Yeah, the params can be tweaked. Ideally on the fly so that we can put the forum into an under-attack mode while still allowing new users to join. Also, the idea of the moderation-queue is that we can quick-approve new users (disable the ratelimit) if they seem legitimate, which means the ratelimit is primarily to limit the damage of spambot registrations while mods are offline.
<Snipped quote about users getting the power to nuke spambots> This seems to be far too dangerous. I've seen far too many griefing incidents, and if it was a fairly unknown and none-too-confrontational user who was targeted, it might easily slip attention. I don't think less-than-mods should have that kind of power. By default, only mods are the users you trust enough.
The idea would be that it's hard to gain the community-nuke ability, easy to lose it, easy for mods to review it, easy to reverse decisions, and impossible to farm an account for the ability without being a genuine member for quite some time.
Like most abuse, it doesn't really happen too often in practice. To respond to your scenario, if 5 established-member butt-buddies conspire to nuke someone, then (with the most naive implementation of the system) the victim would be nuked until a mod reverses it. But it also means we get to evict 5 toxic members from the community. More likely is that the community can also vote against nuke-votes and then mods just ban the abusing member. Kind of a lame way to get perma-banned, no?
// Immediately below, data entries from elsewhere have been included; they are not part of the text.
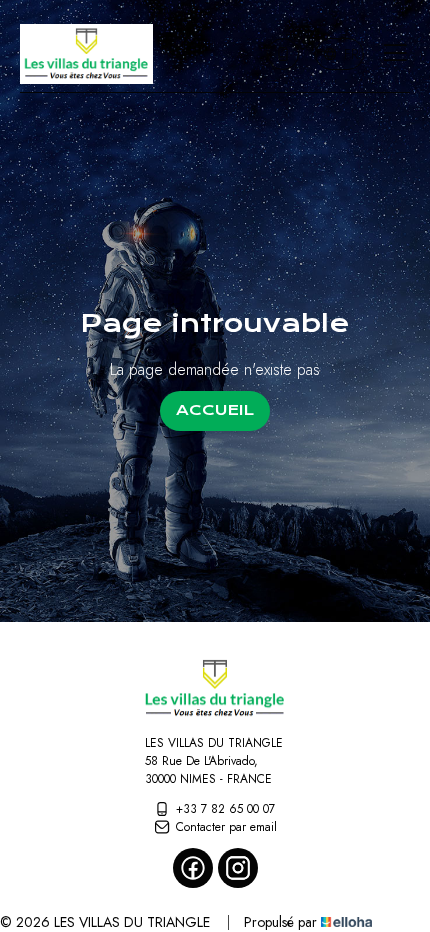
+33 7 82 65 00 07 (225, 809)
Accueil (215, 410)
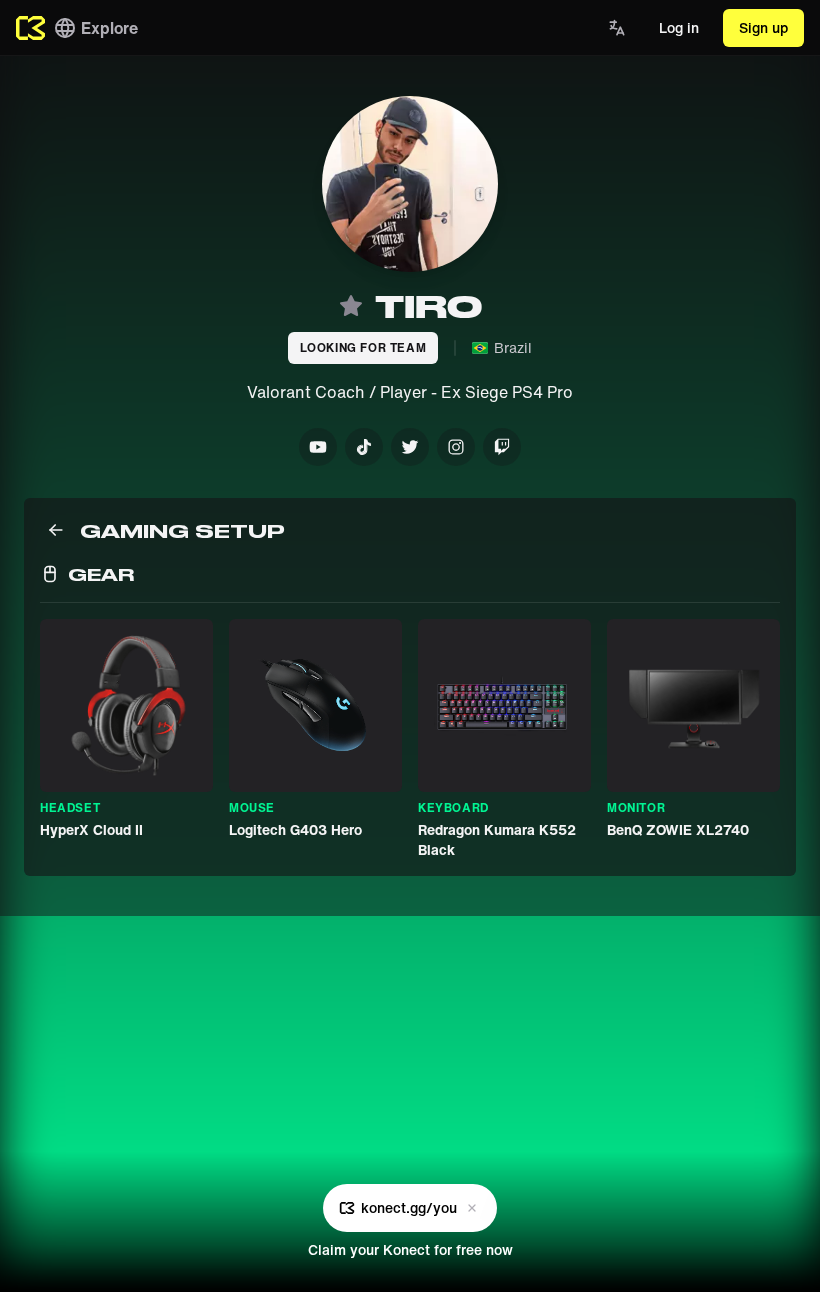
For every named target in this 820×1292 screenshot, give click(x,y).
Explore (109, 28)
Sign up (763, 27)
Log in (679, 27)
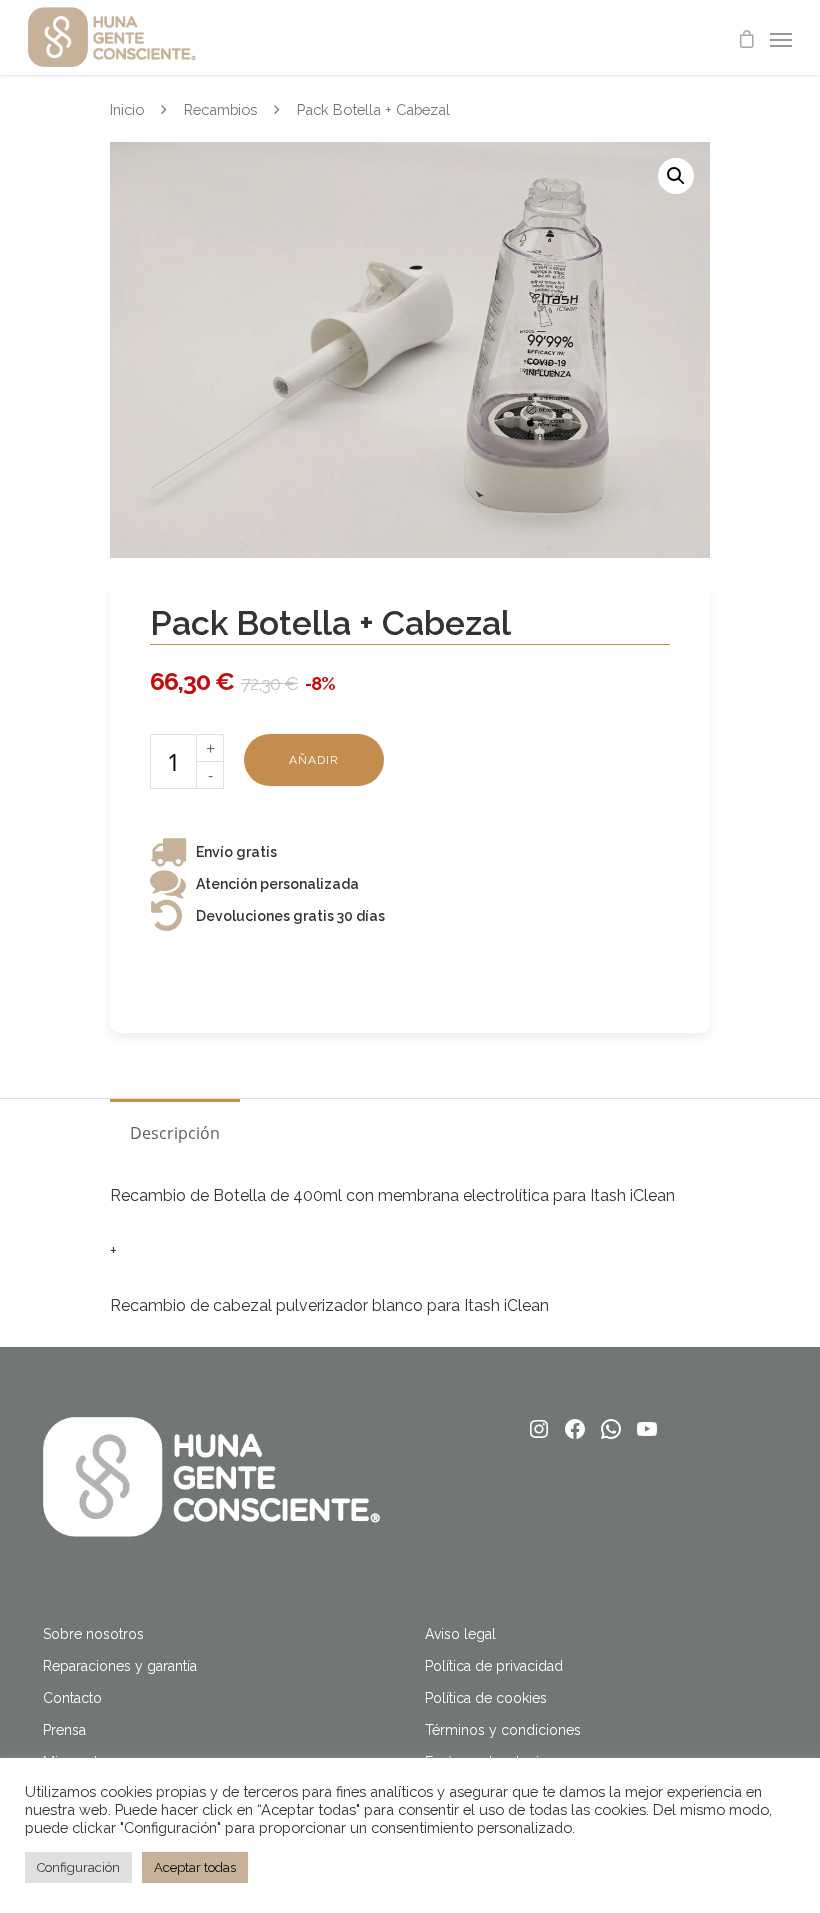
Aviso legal (460, 1634)
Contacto (72, 1698)
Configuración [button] (78, 1867)
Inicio (127, 109)
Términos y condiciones (503, 1730)
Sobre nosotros (93, 1634)
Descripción (175, 1133)
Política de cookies (486, 1698)
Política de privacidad (494, 1666)
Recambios (220, 109)
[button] (676, 176)
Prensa (64, 1730)
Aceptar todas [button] (195, 1867)
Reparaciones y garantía (120, 1666)
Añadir (314, 760)
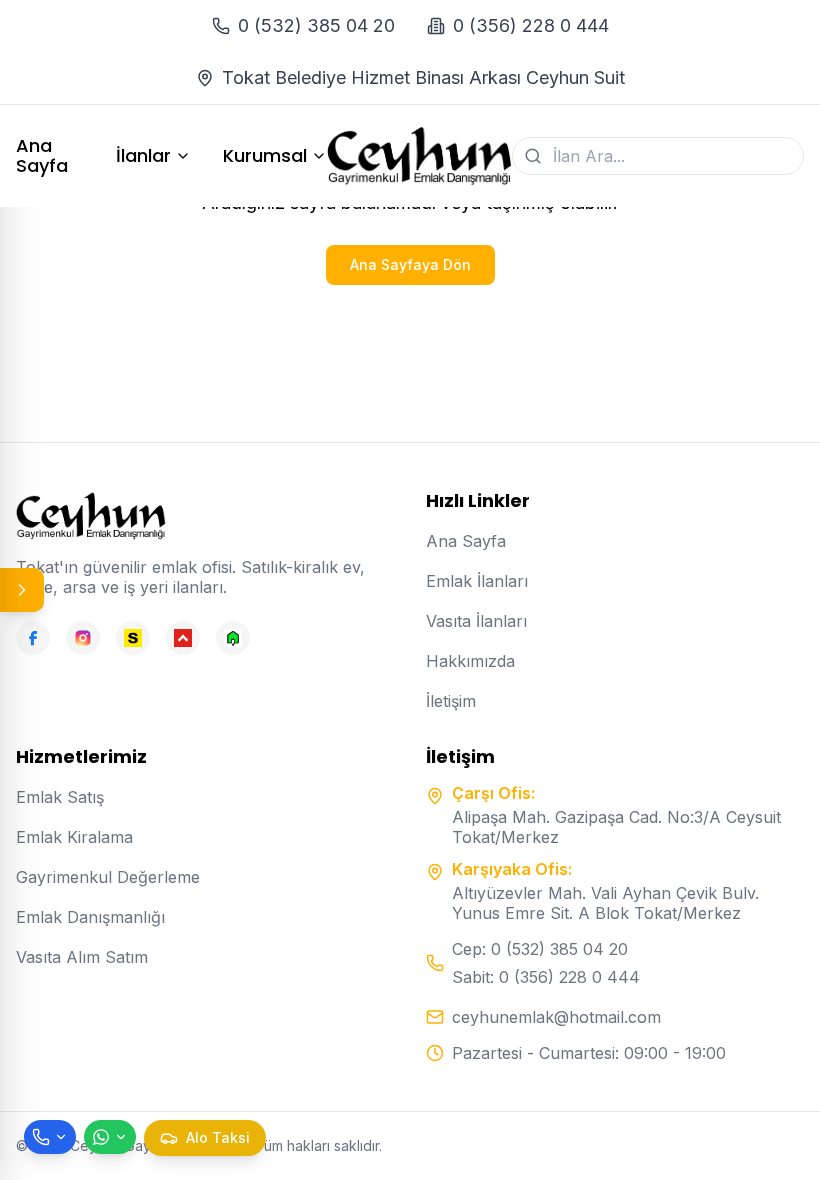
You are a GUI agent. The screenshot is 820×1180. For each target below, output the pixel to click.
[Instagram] (83, 638)
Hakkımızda (470, 661)
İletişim (451, 701)
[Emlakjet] (233, 638)
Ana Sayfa (42, 156)
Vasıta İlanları (476, 621)
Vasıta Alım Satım (82, 957)
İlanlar (143, 156)
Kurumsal (265, 156)
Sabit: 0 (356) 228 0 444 (546, 977)
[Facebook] (33, 638)
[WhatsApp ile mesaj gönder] (110, 1137)
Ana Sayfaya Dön (410, 264)
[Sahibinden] (133, 638)
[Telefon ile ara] (50, 1137)
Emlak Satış (60, 797)
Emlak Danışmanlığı (90, 917)
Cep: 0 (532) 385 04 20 (540, 949)
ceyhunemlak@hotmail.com (556, 1017)
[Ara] (533, 156)
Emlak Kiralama (74, 837)
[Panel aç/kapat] (22, 590)
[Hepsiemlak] (183, 638)
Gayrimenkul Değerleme (108, 877)
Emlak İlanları (477, 581)
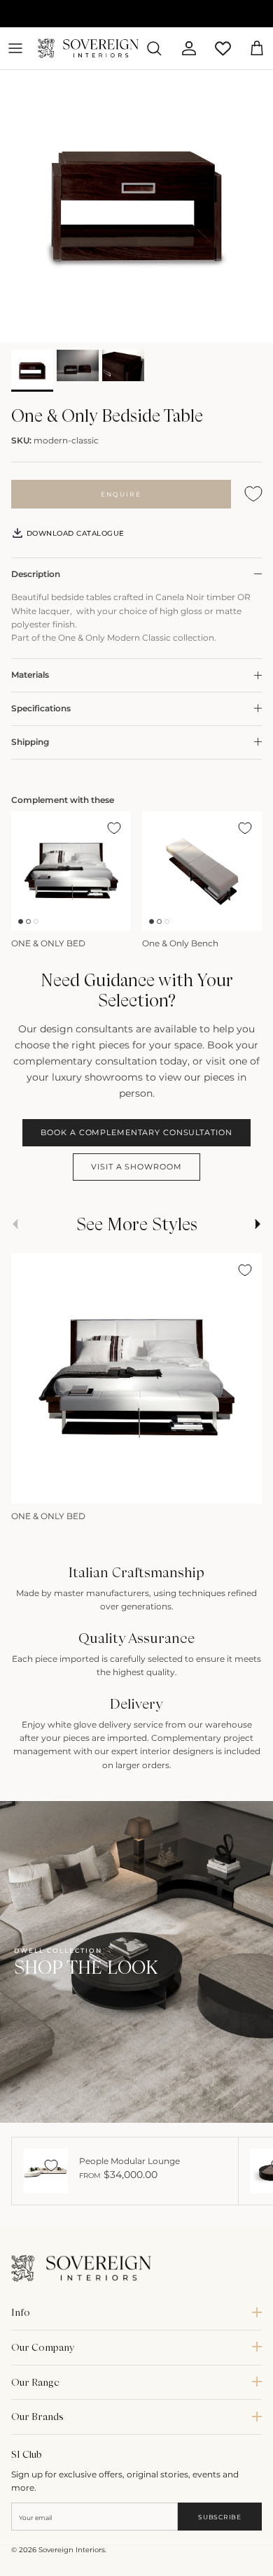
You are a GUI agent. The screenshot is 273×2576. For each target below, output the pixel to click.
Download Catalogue (74, 532)
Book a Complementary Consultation (136, 1132)
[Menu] (15, 48)
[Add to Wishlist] (253, 494)
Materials (30, 674)
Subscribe (219, 2517)
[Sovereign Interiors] (88, 48)
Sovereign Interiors (71, 2549)
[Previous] (29, 1488)
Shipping (30, 741)
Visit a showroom (136, 1167)
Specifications (41, 708)
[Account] (183, 48)
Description (35, 574)
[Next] (244, 1488)
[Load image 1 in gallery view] (136, 206)
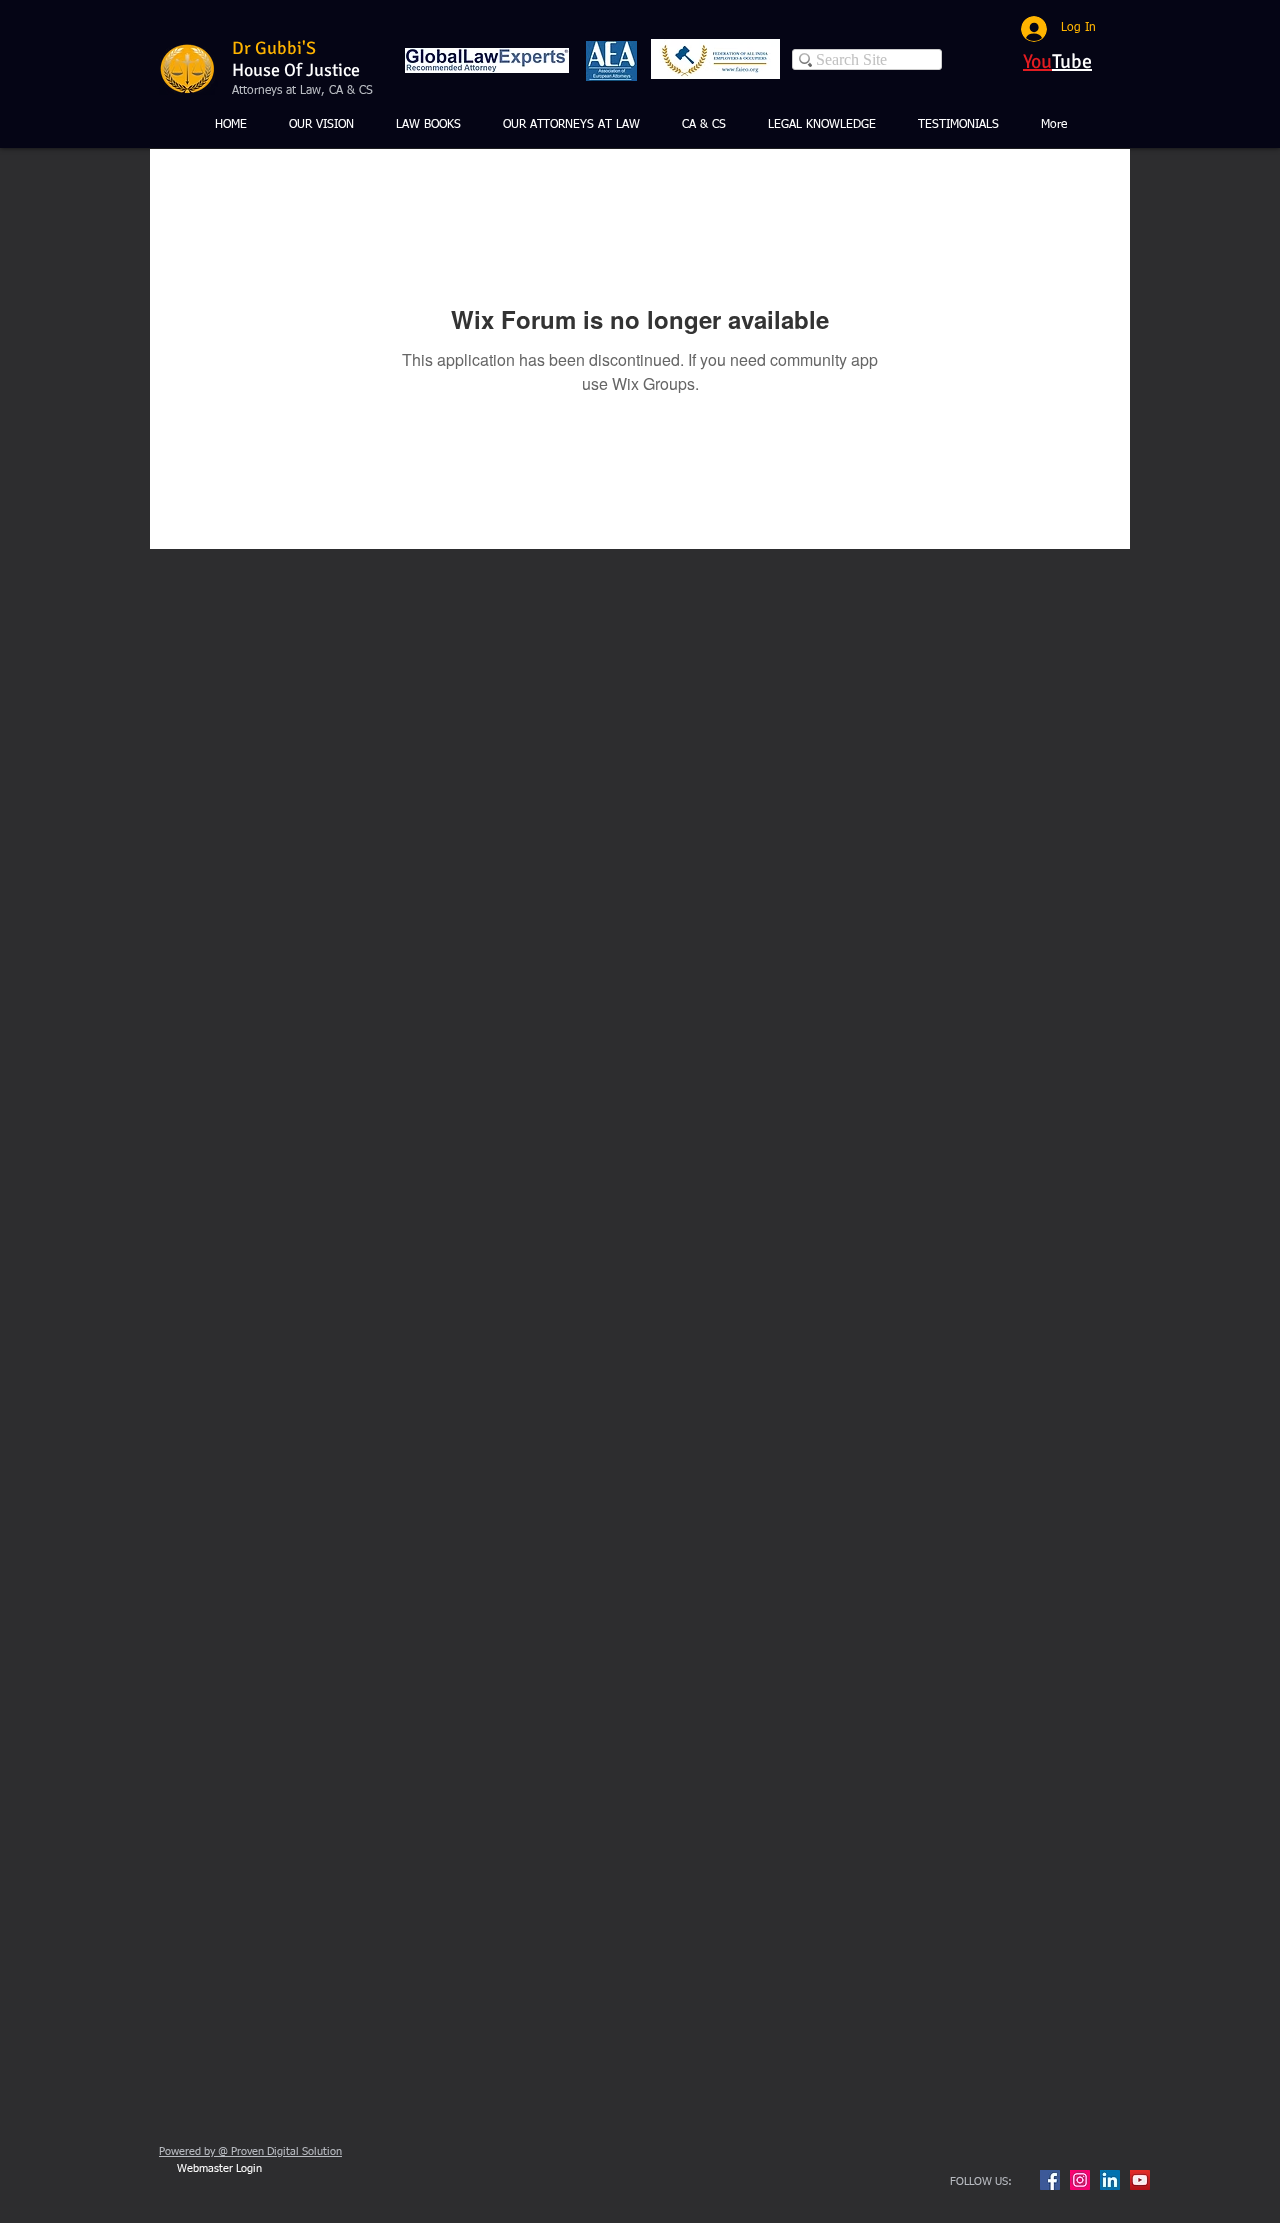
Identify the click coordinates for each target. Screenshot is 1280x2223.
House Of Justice (296, 70)
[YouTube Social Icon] (1140, 2180)
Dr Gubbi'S (274, 48)
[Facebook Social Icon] (1050, 2180)
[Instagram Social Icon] (1080, 2180)
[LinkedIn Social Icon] (1110, 2180)
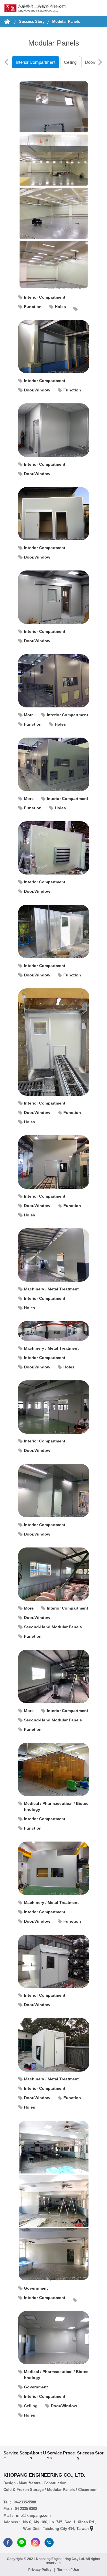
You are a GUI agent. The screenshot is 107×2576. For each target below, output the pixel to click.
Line (21, 2542)
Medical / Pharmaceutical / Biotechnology (56, 1806)
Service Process (61, 2455)
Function (33, 306)
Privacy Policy (40, 2570)
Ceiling (70, 62)
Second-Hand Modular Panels (53, 1627)
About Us (38, 2455)
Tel (49, 2542)
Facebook (8, 2542)
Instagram (35, 2542)
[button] (7, 62)
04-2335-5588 (25, 2502)
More (29, 715)
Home (7, 21)
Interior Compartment (35, 62)
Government (36, 2288)
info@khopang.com (33, 2515)
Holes (60, 306)
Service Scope (16, 2455)
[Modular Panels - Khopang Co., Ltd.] (35, 8)
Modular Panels (66, 21)
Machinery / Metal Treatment (51, 1289)
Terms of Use (68, 2570)
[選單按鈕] (97, 8)
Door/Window (37, 390)
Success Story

Also, the difference between a report->nuke system and a community-nuke->review system is that the latter cleans the forum up immediately and isn't bottlenecked by moderators.
This feature is the most fun to talk about, but it's also the least likely to ever get implemented and doesn't even have a shot until we're happy with the features on the list, so I don't want to over-emphasize it with too much attention. Even in the worst case scenario that everyone abuses it, then I'd just turn it off and we wouldn't mention it ever again.
Just to add my two-cents, any kind of rate limit for established accounts will easily break any speed-posting focused RP like my own. Removing the limit for older accounts is an absolute necessity.
Absolutely. The ratelimit is purely for new users and it falls to 1-second very rapidly, as in, within 10 posts. I might disable it entirely for new users posting from residential IP addresses since those are hard for spambots to post from.
@NuttsnBolts: Hopefully my post answers your main concerns.
In terms of the posting restrictions, is it at all possible to limit thread creation rates? In my experience with the spambots they've generally created their own thread as opposed to posting in existing ones, which may change if thread creations rates are limited for new users, but further fixes can always be amended later.
In my mind, new users are far less likely to create a whole host of new threads shortly after joining as opposed to posting.
Yeah, posting includes creating topics.
@Shienvien @Ellri: Account age isn't enough because, although unlikely, it's possible to then farm accounts and wait for them to age. One of the purposes of the ratelimit being post-based is to force spambots to reveal themselves.